(WHAT TO PRODUCE):
Where a line in the listing below holds "Close", add it to the tally, and reply with that tally alone.

(STORED DATA):
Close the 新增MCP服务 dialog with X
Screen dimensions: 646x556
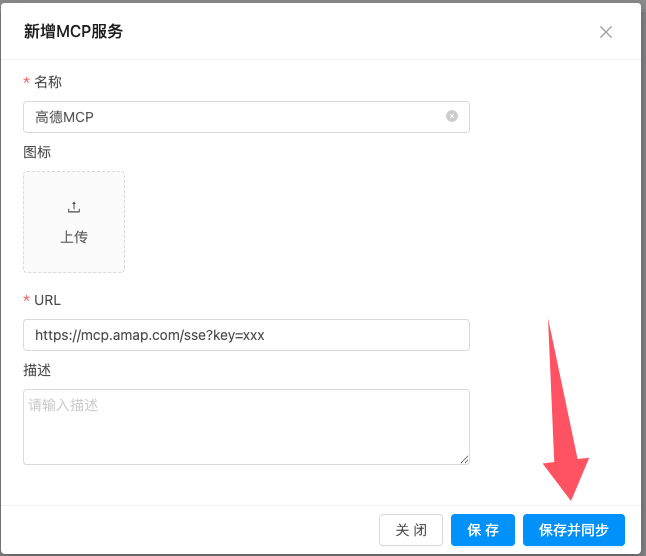pos(605,32)
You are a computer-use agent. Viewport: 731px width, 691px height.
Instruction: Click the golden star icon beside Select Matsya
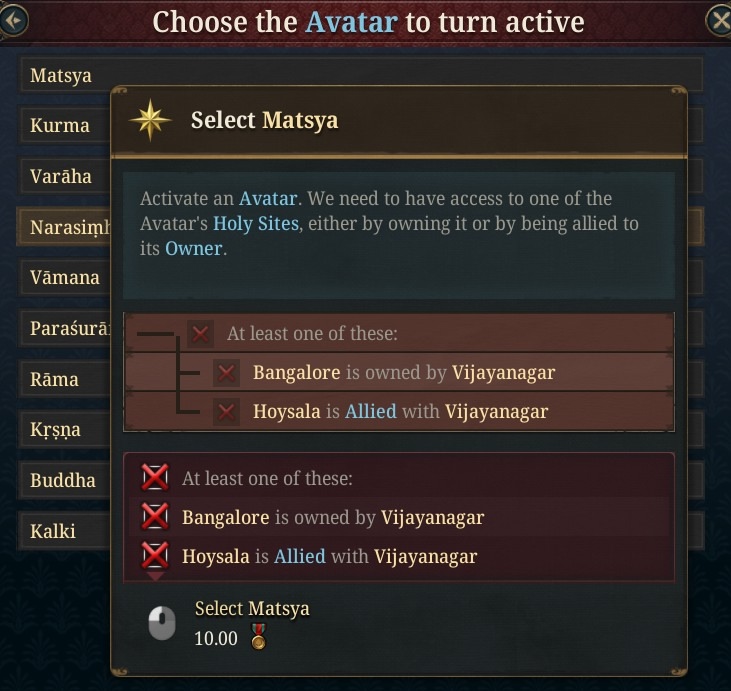coord(150,120)
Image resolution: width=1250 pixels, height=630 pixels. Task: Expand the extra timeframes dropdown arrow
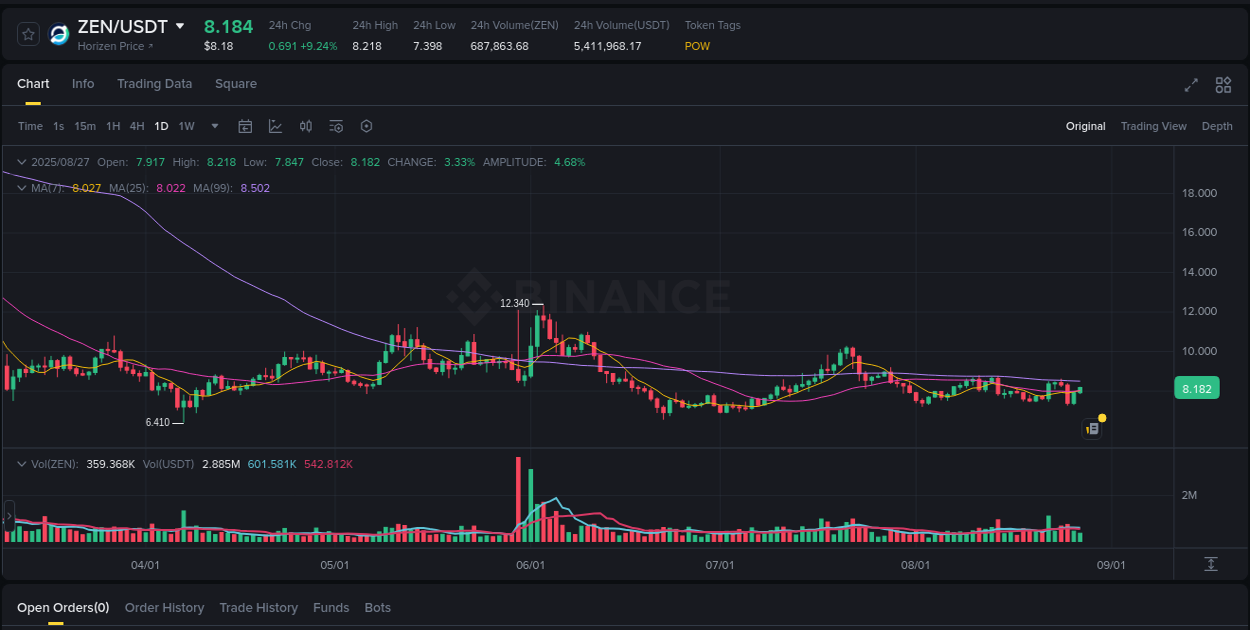(214, 126)
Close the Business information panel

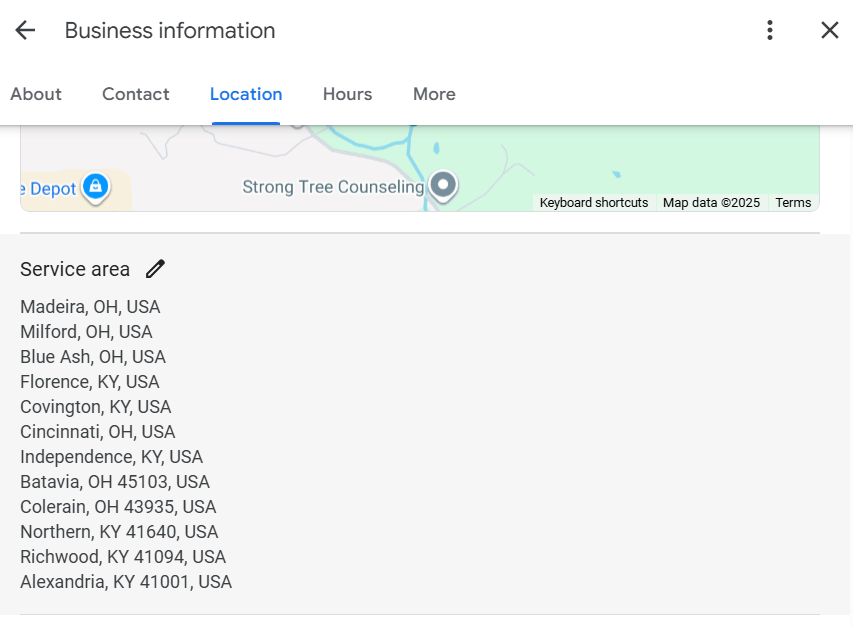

(SOLUTION FOR THIS PROBLEM):
2